Still, it wasn’t in me to hate Pete. Was I still furious with him? You bet. I was a lot of things, but hypocrite was not among them. I had listened as eagerly as the rest of the guys to Pete’s tales of conquest. Listened to him detail how he had so many other men’s wives in so many ways and I’d never once registered an ounce of protest or warning. I’d gotten what I deserved, but so too did Annie and Pete.

I let Pete’s envious comment about East Setauket go.

He took note of my silence and said, “Why not sell your house in Commack? You guys aren’t underwater, are you? Not with that house?”

“We can’t bring ourselves to live there and we can’t stand the thought of selling it. Besides, even if we wanted to sell it, its value isn’t all the way back.”

He seemed to understand.

I finally asked about my daughter. “How’s Krissy?”

“You gotta get her some help, Gus. She’s gonna do something soon that none of us can save her from.”

“No shit! Don’t you think we know that? We’ve tried everything with her. She just won’t listen.”

“Look, I know I’m not married and I don’t have kids—”

“That you know of.”

“That I know of,” he repeated, smiling in spite of himself. “And you and Annie have your reasons for hating—”

“Just say your piece, Pete.”

“Stop bailing her out. Stop letting your cop friends get her out of the shit she gets into. Let her fall down and scrape her knees. Parents aren’t there to catch their kids when they’re falling. Parents are there to help pick them up after they fall. If you don’t let her suffer a little . . .”
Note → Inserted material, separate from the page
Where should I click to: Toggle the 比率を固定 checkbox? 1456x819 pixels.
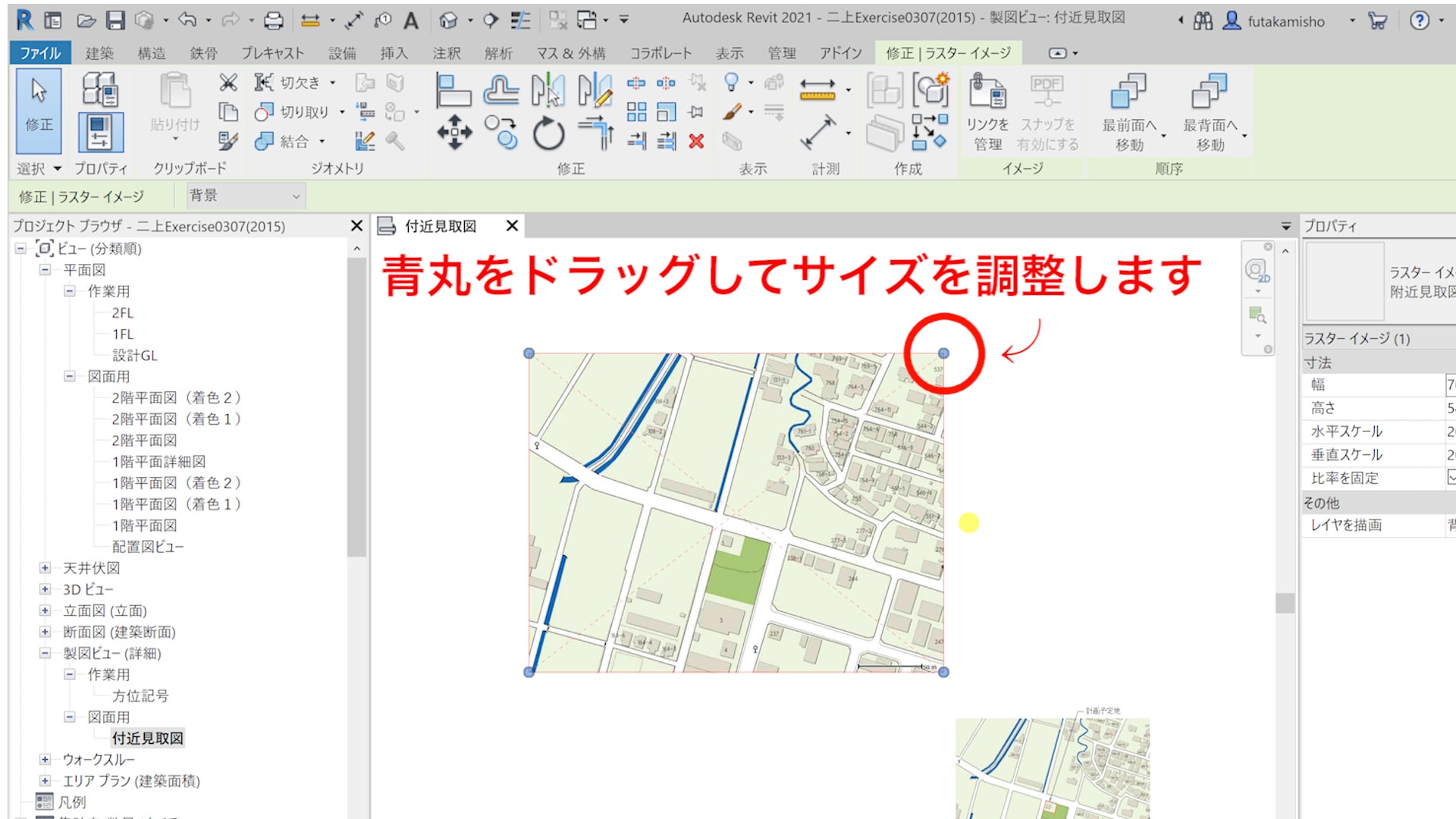1451,478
He didn’t finish his sentence. He didn’t have to. The implication was clear enough. If we didn’t do something soon, Krissy would self-destruct. Annie and I would have no living children. I hung my head because I knew he was right—I hated that he was—and because I knew I couldn’t let Kristen suffer the consequences, not yet, anyway.
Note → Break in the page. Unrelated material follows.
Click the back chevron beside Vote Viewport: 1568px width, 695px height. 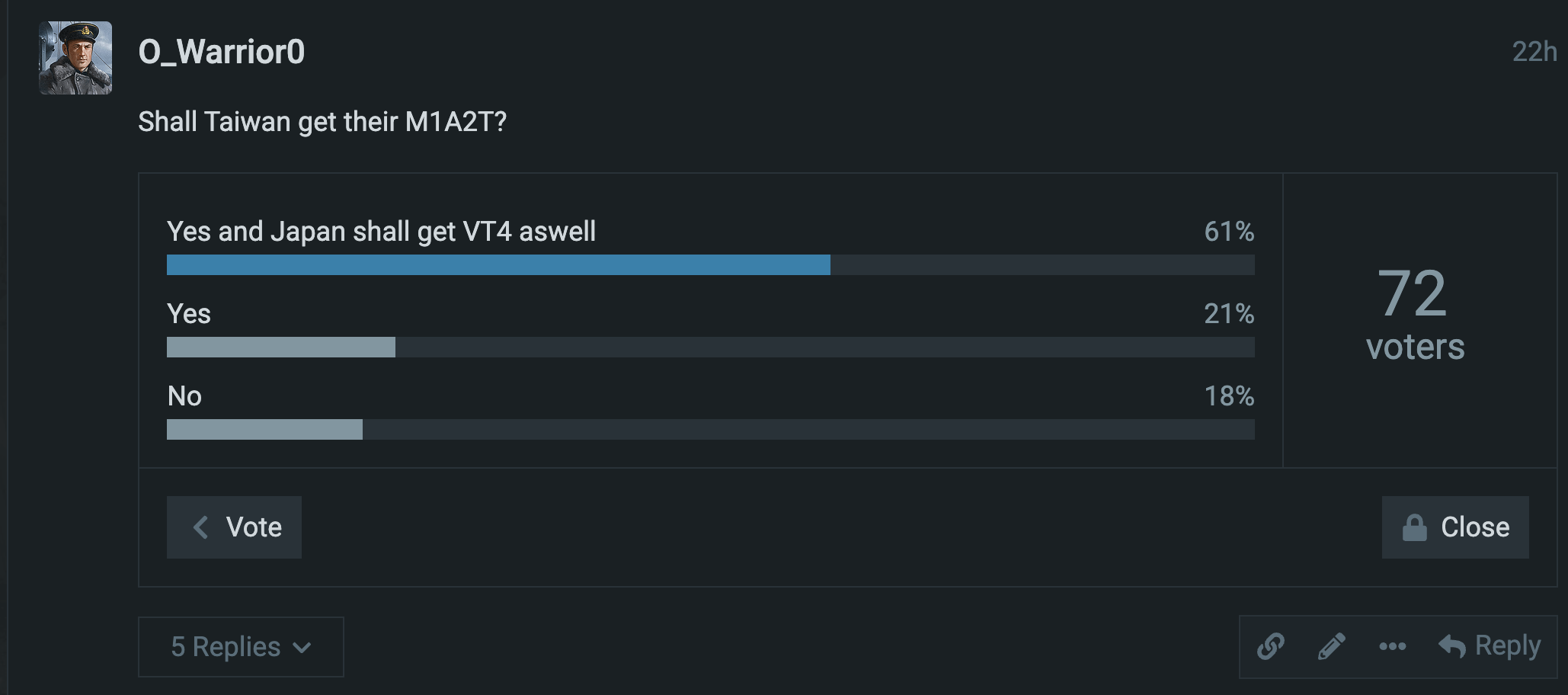click(201, 527)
After Pete sent word down to bring Kristen from where they were holding her to his desk, it occurred to me to ask him about Tommy Delcamino’s kid.

“Pete, you working the Delcamino homicide?”
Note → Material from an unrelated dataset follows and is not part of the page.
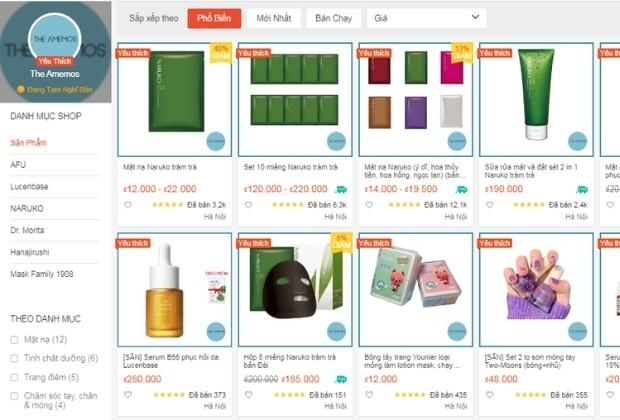620x420 pixels.
Task: Check the Mặt nạ (12) category filter
Action: (14, 340)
He didn’t seem to hear me. “What case?”

“You remember Tommy Delcamino,” I said.

“That low-life piece of shit, sure. What about him?”

“They found his son tortured to death over in Nesconset last summer.”

“Yeah, yeah, sure. Nope, not my case.”

“Whose case is it?”

“Why you want to know?”

“Just curious,” I said, and left it at that.

“That asshole Paxson and Lou Carey.”

At first, he left it at that, but when he walked Kristen and me to the door, he grabbed me by the biceps and pulled me aside.

“Krissy,” he said, “give your dad and me a second, okay?”

I gave her the keys to my car and told her to sit there and wait for me. She hesitated.

Pete prompted her. “Go ahead, honey. Your car’s okay here. I’ll make sure of it. You or your mom can come get it later.”

Kristen, red-eyed and dejected, turned and walked away.

“What’s up, Pete?” I asked when Kristen was out of earshot.

“Listen, Gus, I’m gonna give you some more advice you probably don’t want to hear, but you need to listen to it. Stay away from the Delcamino case. Stay far, far away from it.”

I could feel myself pull away from him, my face getting hard with anger. “You ever know me to run away from anything?”

He took a deep breath, then said, “Seems to me that since John died, all you’ve been doing is running away.”

I wanted to grab him by the throat for saying that. If I had, I’m not sure I would have let go. He was right, in his way. But he was the last person I wanted to hear it from. I don’t suppose it mattered now. I’m not sure what did anymore.